*Data entries*:
★ ★ ★ ★ ★

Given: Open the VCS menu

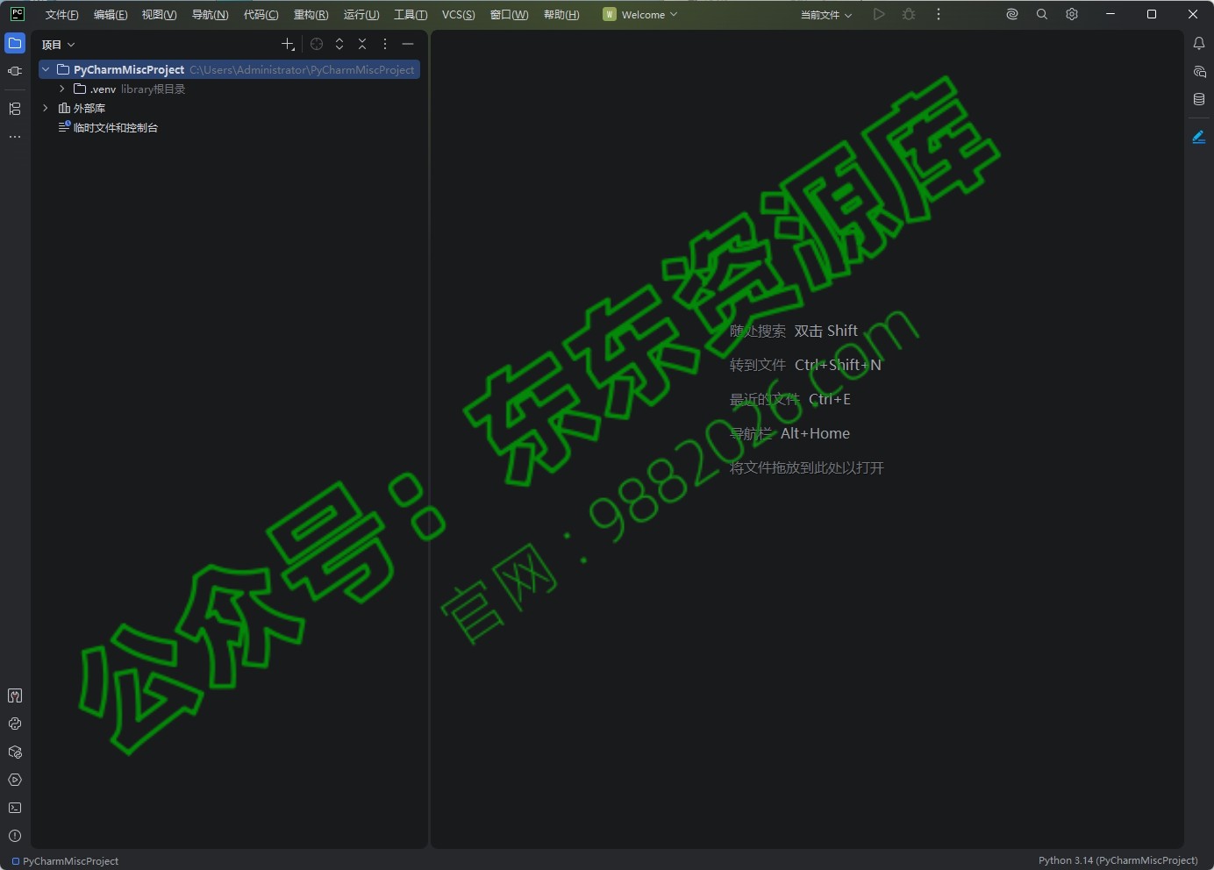Looking at the screenshot, I should point(458,14).
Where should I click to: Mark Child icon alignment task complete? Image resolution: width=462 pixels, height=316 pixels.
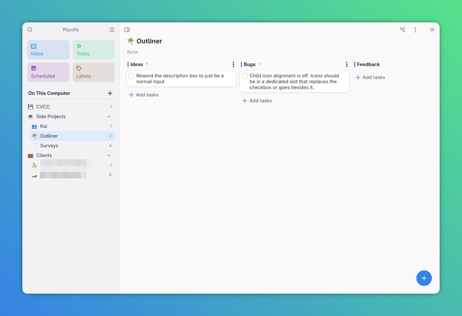point(245,76)
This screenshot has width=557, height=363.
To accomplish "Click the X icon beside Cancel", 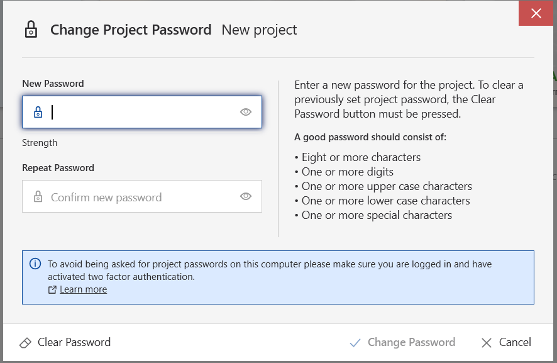I will [486, 343].
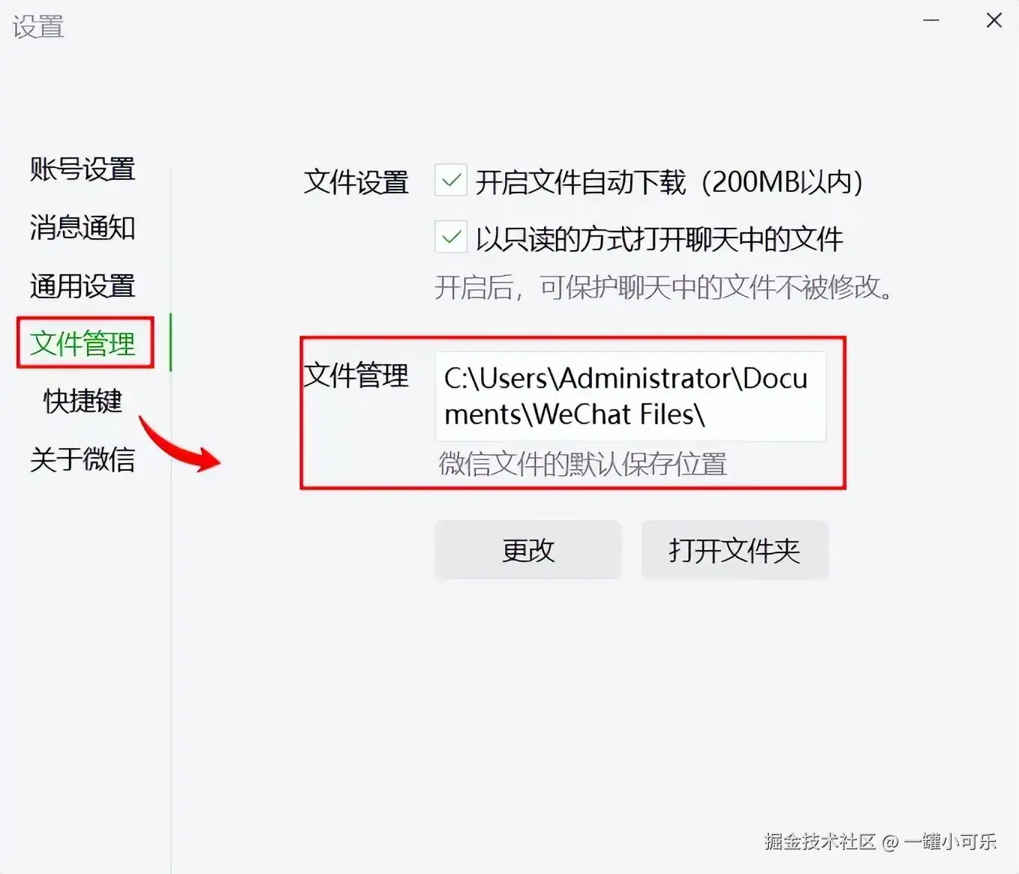Click the 文件设置 section heading
Image resolution: width=1019 pixels, height=874 pixels.
point(356,182)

★ ★ ★ ★ ★

*What needs to be done*: Please repeat the rows word for word, starting at the first line and ending at the line that contains "point(245,76)", both included. Leave the pictures out of your answer.

*Completed task*:
Given: Open the VCS menu

Looking at the screenshot, I should point(458,14).
Where should I click to: Mark Child icon alignment task complete? Image resolution: width=462 pixels, height=316 pixels.
point(245,76)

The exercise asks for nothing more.